Though they hail from islands of Fiji in the South Pacific Ocean, most of the families have come by way of California. Methodism is the major Christian religion in Fiji, so while living in California, the Fijian families established faith communities that would come together for a combined worship service each month.  When they moved to Pennsylvania, they looked for a church where they could replicate what they had in California. Point Marion UMC became that church.

“The service here was a spin-off of what they were doing in California,” said Roscoe. “The churches would come together once a month and have a big worship service. The first time they had 40 to 50 people here, but we’ve had more than 100.”

The monthly worship is a traditional Fijian service in the native language of Fiji. It is open to the public and an interpreter is brought in to assist. “We get a lot of visitors that are just more curious,” Roscoe said.

Some of the Fijian families also worship weekly with the rest of the congregation at Point Marion and have begun to get involved in ministry there.

“There is a tremendous need in the community for social supports for children and youth.
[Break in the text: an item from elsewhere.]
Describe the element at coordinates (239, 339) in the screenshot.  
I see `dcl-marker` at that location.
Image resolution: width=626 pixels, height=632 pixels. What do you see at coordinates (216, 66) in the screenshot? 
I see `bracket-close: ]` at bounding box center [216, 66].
There are a lot of latch key kids and absolutely nothing for them to do. There are a lot of young people who don’t have GEDs,” said Roscoe. “One of their retired teachers offered to teach a GED course.”

The church also will add a program for children in grades Kindergarten through 5. “We are working on an after school program mid-week, twice a month where we’ll offer tutoring, school support, bible study and a light meal with the support of the church and Fijian community,” Roscoe said.

The District and the church are ready to do whatever is necessary to help the Fijians become part of the Point Marion community.
“God has sent this wave that we don’t want to miss. These are not just people that we need to help. These are people who need a community,” said Blair.
“They are going through culture shock of going from Fiji to California to Point Marion. They, on their own, chose to come and worship in the community. It wasn’t like Point Marion reached out to them. They found Point Marion.”

The Fijians give back just as much as they receive at Point Marion. “We are in ministry with them, but they are in ministry with us,” said Roscoe. “They feel it was a mission from God for them to be moved here.”

The Fijian choir will perform during the 10:45 a.m. service at Point Marion UMC on December 14.